How unlikely? That is exactly what the t-test calculates.

 t-Test plot

There are a number of software packages that perform t-tests. Two decisions need to be made prior to making the calculation:  1) should the calculation assume that the two samples have equal variances, and 2) are you interested in determining if the averages are not equal or if one is greater than or less than the other (i.e. what is the alternative hypothesis for the t-test)? For this dataset, the variances are sufficiently close such that they can be treated as equal and we are interested in determining if the average cycle time after the kaizen is less than the cycle time before the kaizen. Given these two assumptions, the likelihood that the observed differences in the average cycle time before and after the kaizen occurred by chance is 0.009 or 0.9%. (Statisticians refer to this as the p-value.)

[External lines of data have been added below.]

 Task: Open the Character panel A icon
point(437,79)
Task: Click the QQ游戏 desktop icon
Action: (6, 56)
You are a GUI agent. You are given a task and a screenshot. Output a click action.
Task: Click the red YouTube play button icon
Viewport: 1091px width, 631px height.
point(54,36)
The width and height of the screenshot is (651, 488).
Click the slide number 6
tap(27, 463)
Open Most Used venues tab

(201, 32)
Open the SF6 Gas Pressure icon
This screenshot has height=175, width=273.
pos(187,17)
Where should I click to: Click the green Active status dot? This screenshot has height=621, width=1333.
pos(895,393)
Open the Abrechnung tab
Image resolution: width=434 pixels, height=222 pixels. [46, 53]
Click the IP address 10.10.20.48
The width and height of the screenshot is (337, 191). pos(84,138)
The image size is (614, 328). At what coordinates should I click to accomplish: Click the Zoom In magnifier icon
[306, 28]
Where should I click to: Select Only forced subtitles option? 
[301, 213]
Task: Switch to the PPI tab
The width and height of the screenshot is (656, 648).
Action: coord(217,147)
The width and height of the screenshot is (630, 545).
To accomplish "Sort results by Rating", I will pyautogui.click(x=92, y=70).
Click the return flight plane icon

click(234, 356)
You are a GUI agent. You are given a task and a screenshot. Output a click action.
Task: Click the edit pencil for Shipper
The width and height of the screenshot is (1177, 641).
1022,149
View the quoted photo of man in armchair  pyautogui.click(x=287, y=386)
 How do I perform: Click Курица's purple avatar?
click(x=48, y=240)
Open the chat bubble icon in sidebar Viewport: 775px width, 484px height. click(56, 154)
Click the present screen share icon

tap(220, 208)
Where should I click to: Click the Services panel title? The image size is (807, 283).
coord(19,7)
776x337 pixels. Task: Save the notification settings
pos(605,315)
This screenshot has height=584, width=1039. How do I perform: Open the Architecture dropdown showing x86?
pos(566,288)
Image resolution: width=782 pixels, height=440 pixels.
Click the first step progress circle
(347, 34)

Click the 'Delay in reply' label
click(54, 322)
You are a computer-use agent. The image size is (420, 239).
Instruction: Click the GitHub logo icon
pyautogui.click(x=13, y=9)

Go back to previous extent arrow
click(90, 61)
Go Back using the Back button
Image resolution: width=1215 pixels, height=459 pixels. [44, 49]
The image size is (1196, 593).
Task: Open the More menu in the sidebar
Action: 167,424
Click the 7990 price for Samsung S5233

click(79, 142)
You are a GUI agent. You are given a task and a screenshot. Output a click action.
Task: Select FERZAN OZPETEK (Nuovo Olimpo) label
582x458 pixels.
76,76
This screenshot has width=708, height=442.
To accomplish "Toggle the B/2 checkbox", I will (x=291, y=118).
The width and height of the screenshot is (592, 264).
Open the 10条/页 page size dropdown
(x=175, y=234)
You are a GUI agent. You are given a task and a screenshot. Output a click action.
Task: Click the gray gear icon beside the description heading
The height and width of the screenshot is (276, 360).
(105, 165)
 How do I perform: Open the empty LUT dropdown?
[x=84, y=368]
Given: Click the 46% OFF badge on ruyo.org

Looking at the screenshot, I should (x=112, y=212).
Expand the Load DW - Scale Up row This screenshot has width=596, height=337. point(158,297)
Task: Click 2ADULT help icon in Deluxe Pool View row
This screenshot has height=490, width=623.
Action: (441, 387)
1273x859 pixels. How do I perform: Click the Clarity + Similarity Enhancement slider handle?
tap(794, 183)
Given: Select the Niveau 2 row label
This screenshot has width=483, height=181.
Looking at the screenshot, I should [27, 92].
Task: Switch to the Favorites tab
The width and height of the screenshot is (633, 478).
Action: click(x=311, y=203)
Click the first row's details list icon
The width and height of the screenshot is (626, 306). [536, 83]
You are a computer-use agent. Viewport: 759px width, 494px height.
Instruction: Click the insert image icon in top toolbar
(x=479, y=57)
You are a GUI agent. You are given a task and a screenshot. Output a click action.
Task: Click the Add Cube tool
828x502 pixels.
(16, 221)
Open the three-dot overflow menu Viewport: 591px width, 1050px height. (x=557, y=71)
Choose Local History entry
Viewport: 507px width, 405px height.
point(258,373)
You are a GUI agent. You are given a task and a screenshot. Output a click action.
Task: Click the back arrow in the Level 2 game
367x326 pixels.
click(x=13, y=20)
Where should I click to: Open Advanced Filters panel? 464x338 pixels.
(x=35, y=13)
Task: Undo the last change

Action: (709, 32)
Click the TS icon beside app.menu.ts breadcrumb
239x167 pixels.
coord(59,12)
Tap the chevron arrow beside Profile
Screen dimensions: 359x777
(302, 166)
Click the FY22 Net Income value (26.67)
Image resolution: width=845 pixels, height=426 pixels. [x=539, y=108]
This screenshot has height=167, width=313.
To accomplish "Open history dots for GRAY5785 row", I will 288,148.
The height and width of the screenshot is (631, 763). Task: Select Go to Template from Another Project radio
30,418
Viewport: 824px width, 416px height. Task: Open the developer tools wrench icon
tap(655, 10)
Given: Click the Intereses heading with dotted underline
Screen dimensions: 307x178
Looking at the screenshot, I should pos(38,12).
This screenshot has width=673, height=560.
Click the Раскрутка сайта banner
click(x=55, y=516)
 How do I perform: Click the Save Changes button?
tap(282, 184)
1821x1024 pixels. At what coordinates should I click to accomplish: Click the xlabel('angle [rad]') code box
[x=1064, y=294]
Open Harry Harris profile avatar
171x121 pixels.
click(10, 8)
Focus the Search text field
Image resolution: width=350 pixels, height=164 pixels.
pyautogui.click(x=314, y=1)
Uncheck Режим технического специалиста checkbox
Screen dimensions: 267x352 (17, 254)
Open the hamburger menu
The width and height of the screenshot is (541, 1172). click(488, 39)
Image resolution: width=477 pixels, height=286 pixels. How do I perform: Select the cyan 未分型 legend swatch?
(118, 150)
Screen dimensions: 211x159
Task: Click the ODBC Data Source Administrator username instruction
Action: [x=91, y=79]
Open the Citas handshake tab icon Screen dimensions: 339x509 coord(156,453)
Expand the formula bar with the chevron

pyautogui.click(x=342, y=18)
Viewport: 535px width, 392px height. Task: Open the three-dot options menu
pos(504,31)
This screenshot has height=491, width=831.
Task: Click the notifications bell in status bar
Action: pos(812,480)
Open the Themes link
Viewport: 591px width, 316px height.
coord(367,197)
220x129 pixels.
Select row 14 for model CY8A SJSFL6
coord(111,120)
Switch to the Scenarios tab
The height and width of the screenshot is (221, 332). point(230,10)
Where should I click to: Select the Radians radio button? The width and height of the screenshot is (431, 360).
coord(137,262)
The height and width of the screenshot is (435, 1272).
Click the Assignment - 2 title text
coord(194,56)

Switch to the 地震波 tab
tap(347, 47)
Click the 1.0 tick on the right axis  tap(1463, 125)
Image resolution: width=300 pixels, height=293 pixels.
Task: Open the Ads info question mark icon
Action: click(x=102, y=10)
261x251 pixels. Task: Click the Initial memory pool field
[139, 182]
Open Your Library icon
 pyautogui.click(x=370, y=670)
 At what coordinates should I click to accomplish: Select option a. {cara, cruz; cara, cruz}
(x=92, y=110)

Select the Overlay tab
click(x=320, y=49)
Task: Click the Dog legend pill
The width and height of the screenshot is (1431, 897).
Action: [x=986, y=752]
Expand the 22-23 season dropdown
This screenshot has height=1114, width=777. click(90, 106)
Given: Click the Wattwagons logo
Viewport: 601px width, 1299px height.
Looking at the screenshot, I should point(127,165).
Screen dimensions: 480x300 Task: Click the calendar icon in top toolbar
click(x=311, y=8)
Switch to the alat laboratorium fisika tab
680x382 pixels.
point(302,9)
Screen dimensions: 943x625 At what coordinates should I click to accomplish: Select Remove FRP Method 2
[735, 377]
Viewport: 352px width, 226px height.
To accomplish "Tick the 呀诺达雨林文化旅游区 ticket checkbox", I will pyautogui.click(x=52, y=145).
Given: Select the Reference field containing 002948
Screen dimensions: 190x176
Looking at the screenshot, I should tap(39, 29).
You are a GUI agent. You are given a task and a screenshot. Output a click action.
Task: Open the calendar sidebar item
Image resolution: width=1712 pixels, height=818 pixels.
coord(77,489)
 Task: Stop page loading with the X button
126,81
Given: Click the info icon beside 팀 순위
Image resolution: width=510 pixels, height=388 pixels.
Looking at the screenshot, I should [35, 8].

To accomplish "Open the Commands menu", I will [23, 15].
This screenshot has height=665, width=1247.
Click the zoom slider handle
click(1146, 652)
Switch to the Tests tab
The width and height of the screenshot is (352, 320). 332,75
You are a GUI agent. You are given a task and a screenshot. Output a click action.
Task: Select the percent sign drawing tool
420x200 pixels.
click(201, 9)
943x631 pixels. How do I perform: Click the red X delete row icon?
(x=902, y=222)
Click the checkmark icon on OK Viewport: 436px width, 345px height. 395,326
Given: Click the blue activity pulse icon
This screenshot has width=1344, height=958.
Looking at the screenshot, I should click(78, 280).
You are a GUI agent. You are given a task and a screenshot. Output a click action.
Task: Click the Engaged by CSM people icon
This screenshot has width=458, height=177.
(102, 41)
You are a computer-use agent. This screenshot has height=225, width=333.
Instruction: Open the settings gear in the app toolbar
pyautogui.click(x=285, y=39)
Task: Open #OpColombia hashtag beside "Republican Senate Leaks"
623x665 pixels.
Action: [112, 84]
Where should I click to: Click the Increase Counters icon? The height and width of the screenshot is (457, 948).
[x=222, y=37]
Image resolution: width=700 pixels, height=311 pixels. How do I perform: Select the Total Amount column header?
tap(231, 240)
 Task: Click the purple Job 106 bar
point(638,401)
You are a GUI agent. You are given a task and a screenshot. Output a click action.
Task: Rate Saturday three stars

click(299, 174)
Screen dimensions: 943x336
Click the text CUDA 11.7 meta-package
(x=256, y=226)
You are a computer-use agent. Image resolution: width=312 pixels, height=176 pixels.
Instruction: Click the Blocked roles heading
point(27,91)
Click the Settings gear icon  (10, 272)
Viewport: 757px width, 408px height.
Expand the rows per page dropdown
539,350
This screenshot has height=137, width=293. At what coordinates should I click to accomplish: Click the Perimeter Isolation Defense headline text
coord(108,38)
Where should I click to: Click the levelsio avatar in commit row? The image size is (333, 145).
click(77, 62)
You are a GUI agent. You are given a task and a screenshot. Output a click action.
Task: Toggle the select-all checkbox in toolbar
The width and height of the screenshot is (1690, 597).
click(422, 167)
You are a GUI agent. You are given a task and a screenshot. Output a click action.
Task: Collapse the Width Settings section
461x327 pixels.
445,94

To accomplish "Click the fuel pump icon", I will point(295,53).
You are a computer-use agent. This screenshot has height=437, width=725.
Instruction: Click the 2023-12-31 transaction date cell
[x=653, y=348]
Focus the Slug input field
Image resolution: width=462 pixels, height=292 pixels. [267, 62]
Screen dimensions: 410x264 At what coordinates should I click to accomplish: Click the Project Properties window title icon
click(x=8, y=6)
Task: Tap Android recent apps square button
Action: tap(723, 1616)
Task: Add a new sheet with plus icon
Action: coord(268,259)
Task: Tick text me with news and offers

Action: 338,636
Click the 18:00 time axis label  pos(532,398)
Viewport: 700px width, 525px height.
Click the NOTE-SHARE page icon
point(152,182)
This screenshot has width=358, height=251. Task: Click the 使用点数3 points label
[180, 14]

So, given that it is unlikely that the observed 10% reduction in cycle time occurred by chance, the team can reasonably celebrate their improvement and move on to the next challenge.

There are 3 Comments

econobiker's picture

In the example above, was the before-kaizen based on 10 operations and the after kaizen based on 8 operations? If so then the overall process time is reduced.

If not operations but observations, then why 10 observations before and only 8 after?

drmike's picture

The beauty of the t-test is that it provides an answer for each of the scenarios you describe. I constructed the data set to have a different number of samples before and after the kaizen to illustrate that a t-test does not require that the data sets being compared have the same number of values. So the data can be interpreted as a comparison of a process with ten operations before the kaizen and eight after the kaizen, or the data could be interpreted as the cycle time of ten things that went through the process before the kaizen to eight things that went through the process after the kaizen.

Great question!

David Cowburn's picture

There is a simple way to calculate confidence intervals and assess if there is a real difference between two or more sets of data. The formula for 95% confidence intervals = Average +/- 2s/√n where s is the standard deviation of the data set and n is the number of data points in the data set.
Calculate the averages and the high and low confidence intervals for the two sets of data and compare the two. If the upper confidence interval of the lower averaged data set is the same as the average or higher of the higher averaged data set then there is no significant difference between the two sets of data. If the upper confidence interval of the lower averaged data set is the same or lower than the lower confidence interval of the higher averaged data set then there is a difference between the two sets of data. If your data is between these two points then you can check at what confidence you can declare that the data sets are different by calculating the confidence intervals at different confidence levels. For 80% confidence use 1.5 in the formula above, for 90% use 1.75 and 2.5 for 99% confidence level.
For the data presented in this article the 95% confidence interval for before Kaizen is 30-2x2.5/√10 = (30-1.58)=28.42. For the after Kaizen data the upper confidence interval is 27-2x2.2/√8 = (27+1.56)=28.56. Comparing 28.42 to 28.56 there is an overlap but very small. If this calculation is repeated using 90% confidence intervals the values are 28.62 and 28.36 and now there is no overlap meaning that the two data sets are different at 90% confidence.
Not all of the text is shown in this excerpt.